Feeding of lithocholic acid (LCA) results in the development of bile infarcts, destructive cholangitis, periductal edema and fibrosis in mice, features that are observed in early-stage PSC [109]. The morphological changes are most likely linked to the physiochemical properties of LCA (i.e. high hydrophobicity and lithogenicity) together with obstruction of bile ducts through LCA precipitates [109]. We think that LCA feeding leads to periductal fibrosis via an efflux of “toxic bile” into the portal field and subsequent activation of BECs and periductal myofibroblasts [109]. Due to the short rapid changes observed in LCA-fed animals, this mouse model is a valid short-term model to study early changes in the development of sclerosing cholangitis.
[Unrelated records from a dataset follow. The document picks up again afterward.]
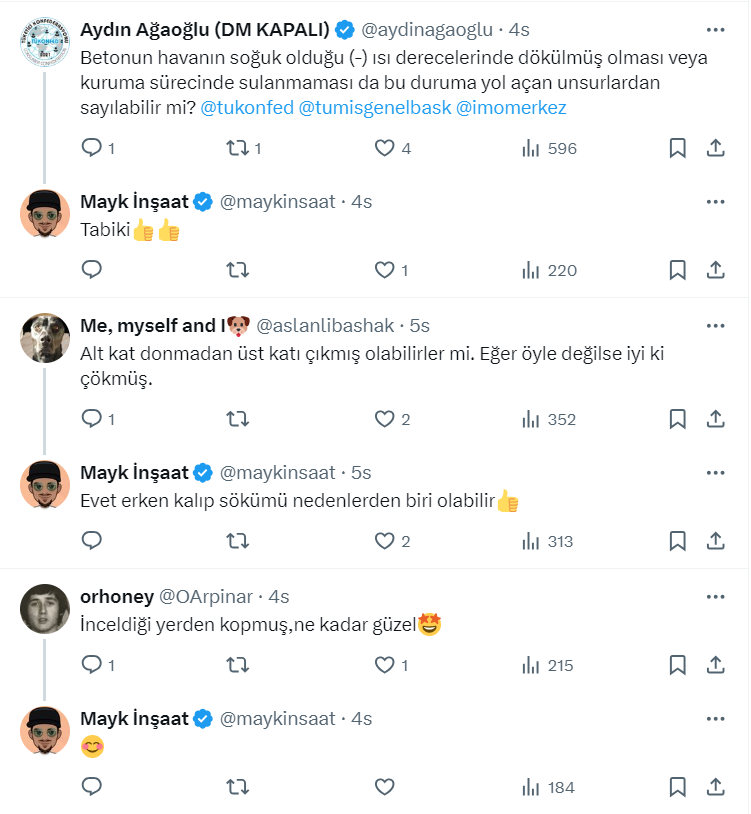Retweet Aydın Ağaoğlu's concrete question tweet

(x=238, y=148)
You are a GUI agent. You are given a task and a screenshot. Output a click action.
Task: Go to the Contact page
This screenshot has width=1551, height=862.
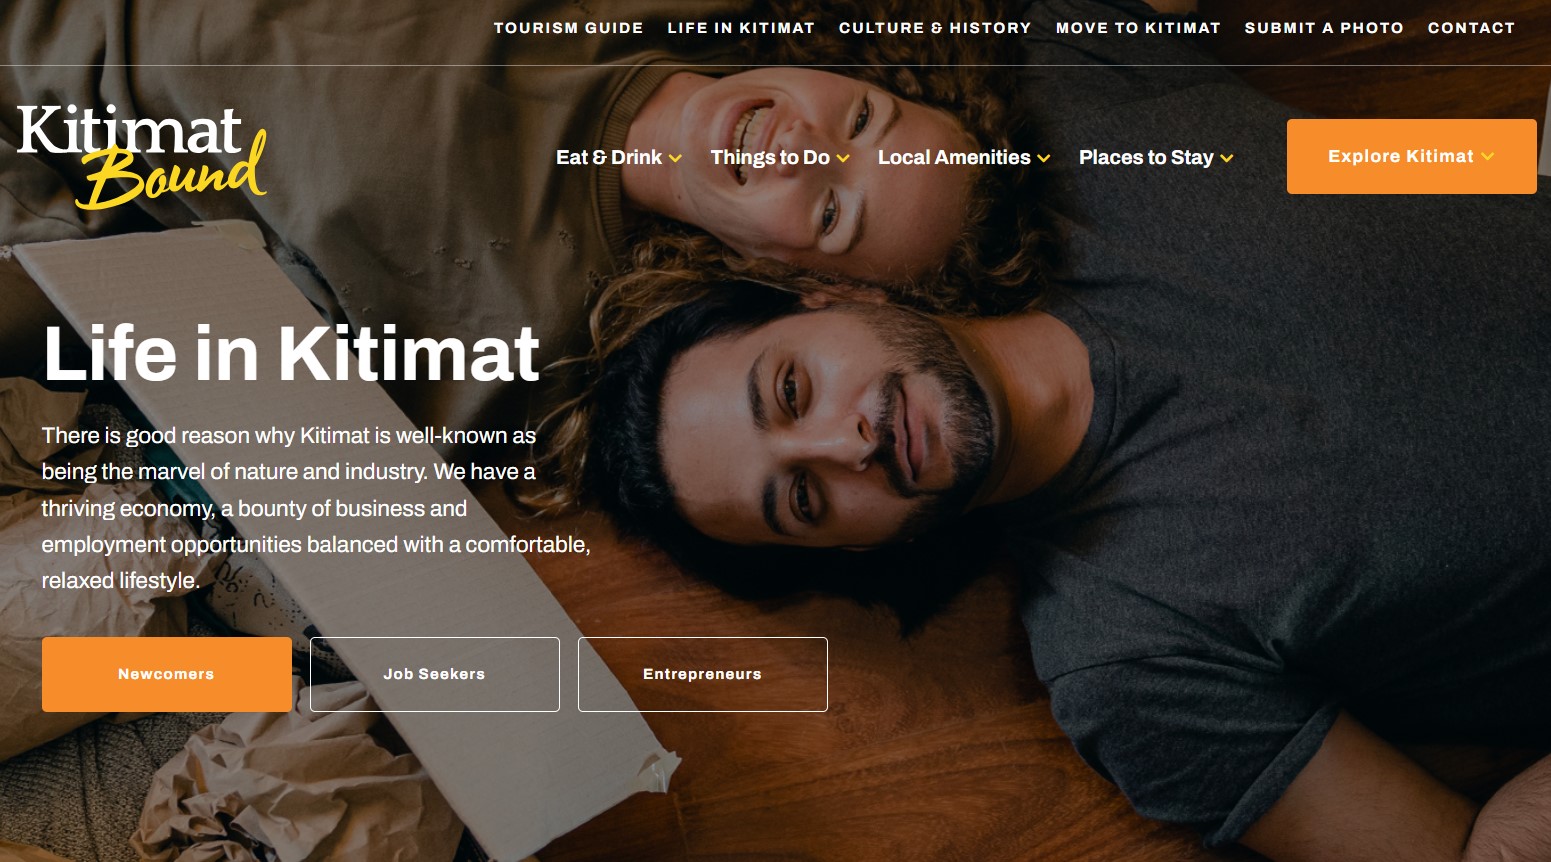[1471, 28]
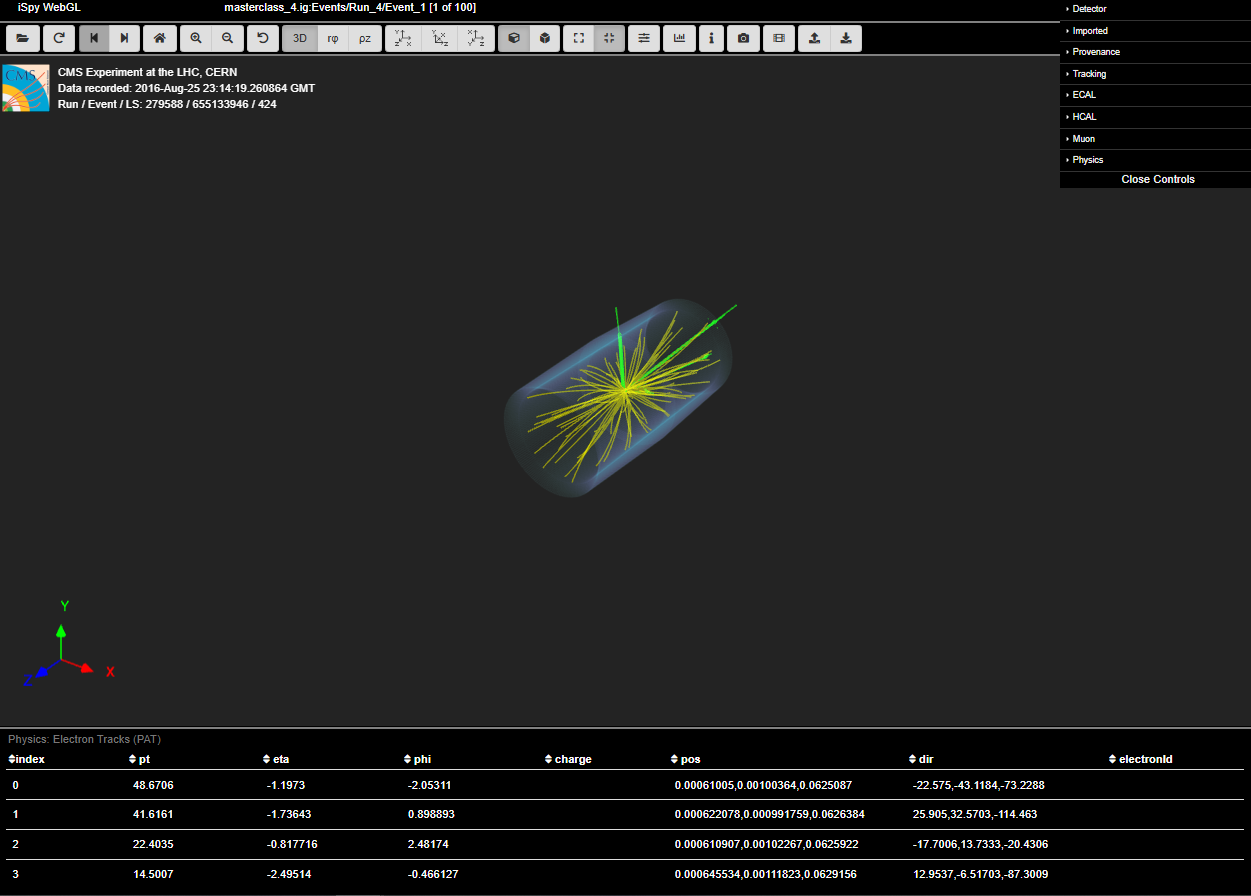Switch to the rφ projection view
1251x896 pixels.
333,38
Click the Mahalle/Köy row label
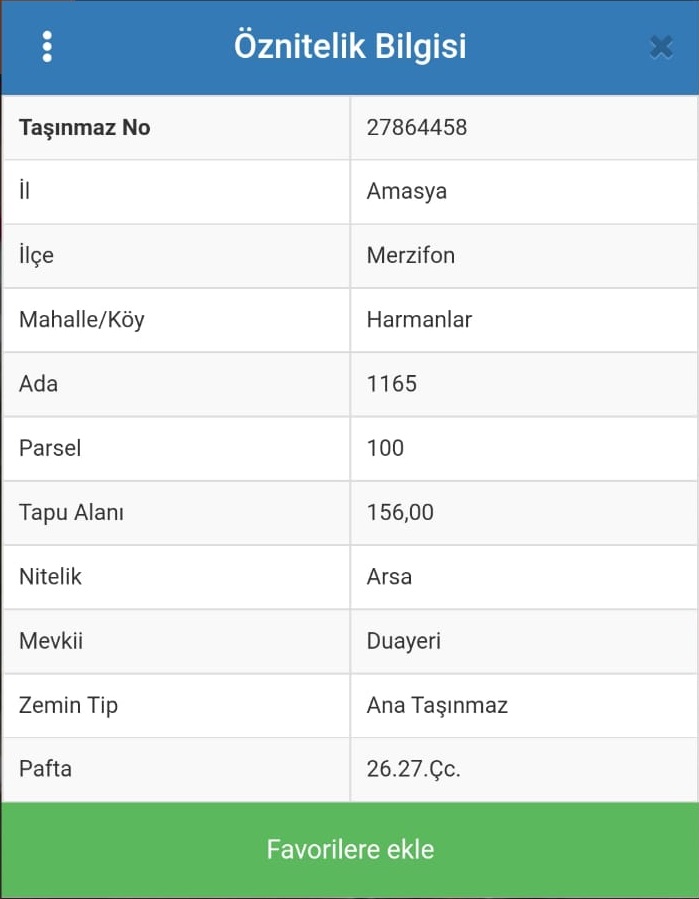Screen dimensions: 699x899 [x=82, y=320]
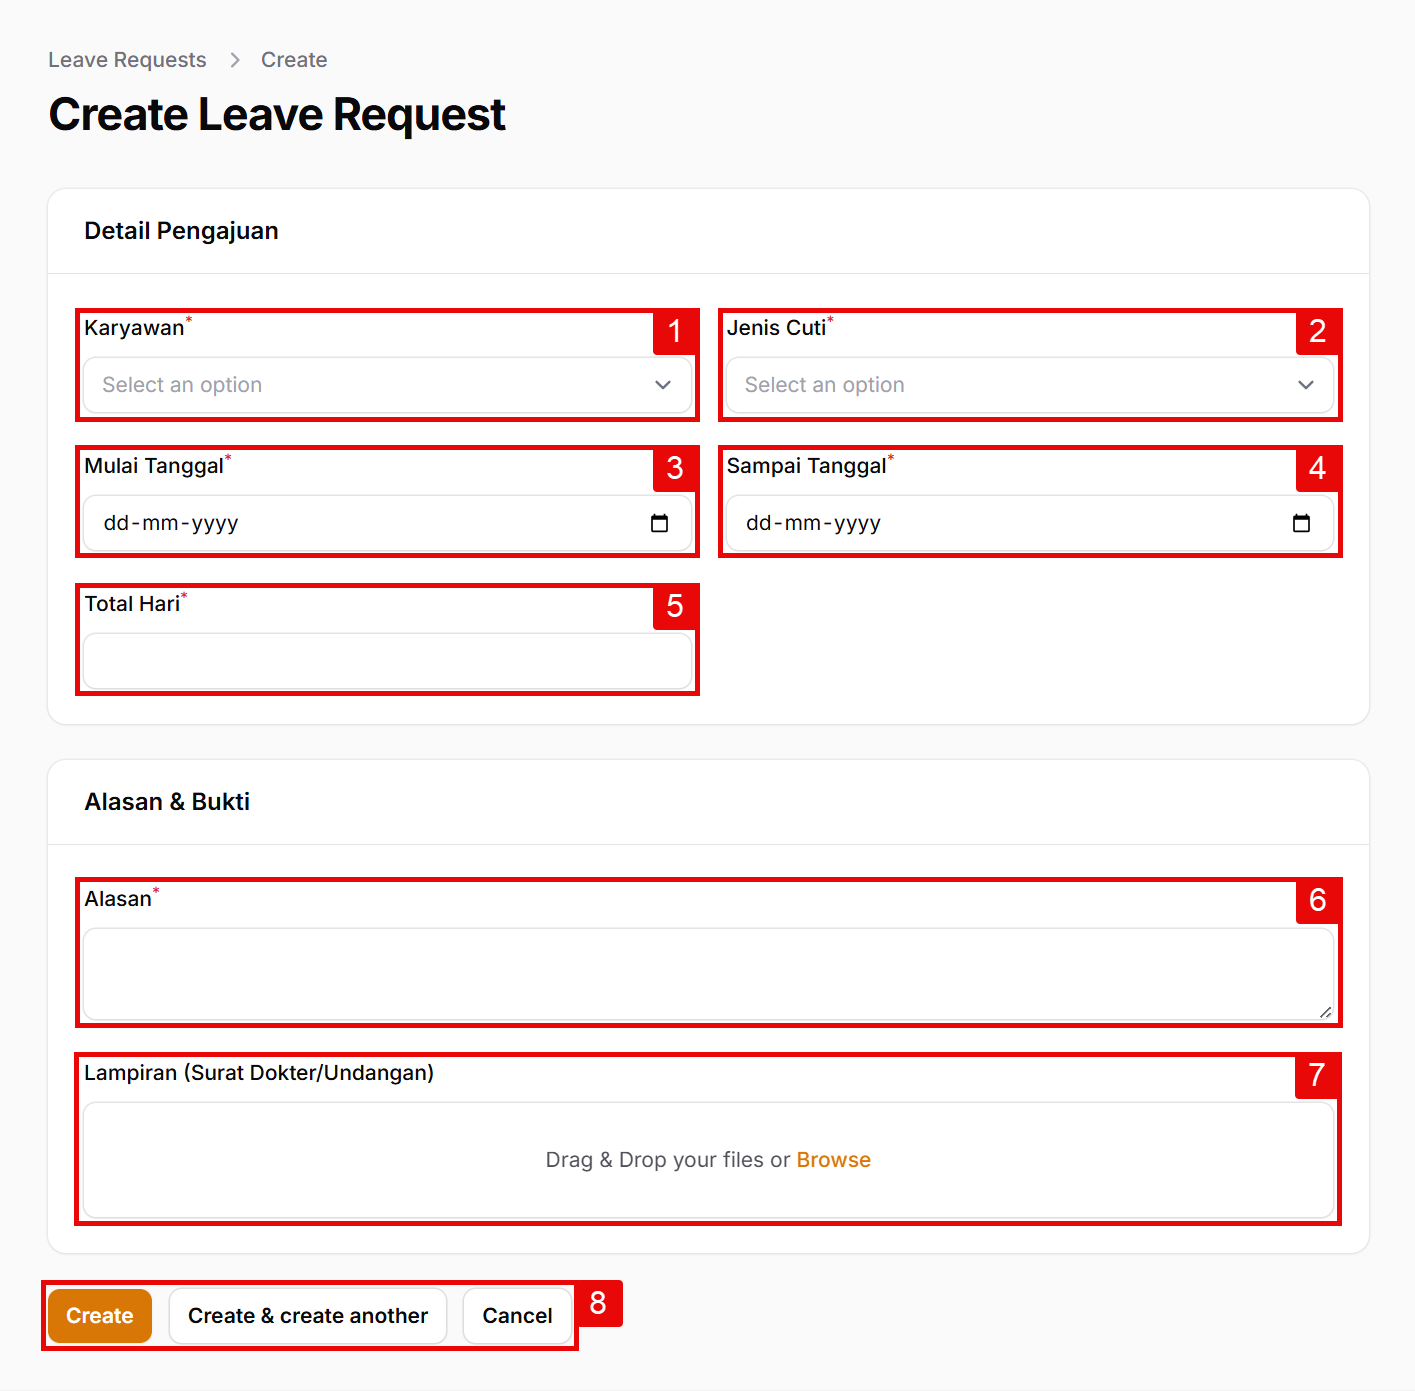Open the Leave Requests breadcrumb
Image resolution: width=1415 pixels, height=1391 pixels.
pyautogui.click(x=127, y=60)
Strong evidence for the potential role of vascular injury with subsequent ischemia of BECs in the development of sclerosing cholangitis is provided by animal models of endothelial cell injury. In a mouse model of experimental graft-versus-host disease (GVHD) severe cholangitis of intra- and extrahepatic bile ducts with consequent periductular fibrosis was induced by injecting spleen and bone marrow cells of congenic B10.D2 mice into sublethally irradiated BALB/c mice [111]. The close morphological similarities between this GVHD-model and human PSC suggests that PSC and GVHD share immunological mechanisms [59]. Notably, loss/obliteration of the peribiliary capillary plexus is also a hallmark of bile duct injury in the Abcb4−/− model.
Taken together, none of these model systems embody all the characteristics which one would arrogate from an ideal PSC animal model but allows studying at least specific aspects of the still enigmatic pathobiology of this devastating disease.
Summary
Despite recent advances in identifying important subgroups of PSC and learning important aspects on their natural history as well as the increasing availability of animal models a clear and conclusive picture in regard to disease initiation and pathogenesis is still lacking. Our research agenda should include (i) to identify and develop novel non-invasive tools for early PSC detection and (ii) to increase the use of tests that are already available (e.g. MRCP). In patients with high suspicion of PSC, such as IBD patients with a cholestatic enzyme pattern, systematically screening and repeated imaging using MRCP should be performed. Partially, the clinical impact of such an approach is already reflected by the changing clinical picture of PSC, since patients are increasingly diagnosed in asymptomatic stages [112]. Careful clinical observational studies of clearly defined patient (sub)populations together with novel animal models should significantly speed up our gain in knowledge on the pathogenesis of PSC.
Conflict of interest
The authors declare no conflict of interest.
Acknowledgements
This work was supported by grant P19118 from the Austrian Science Fund.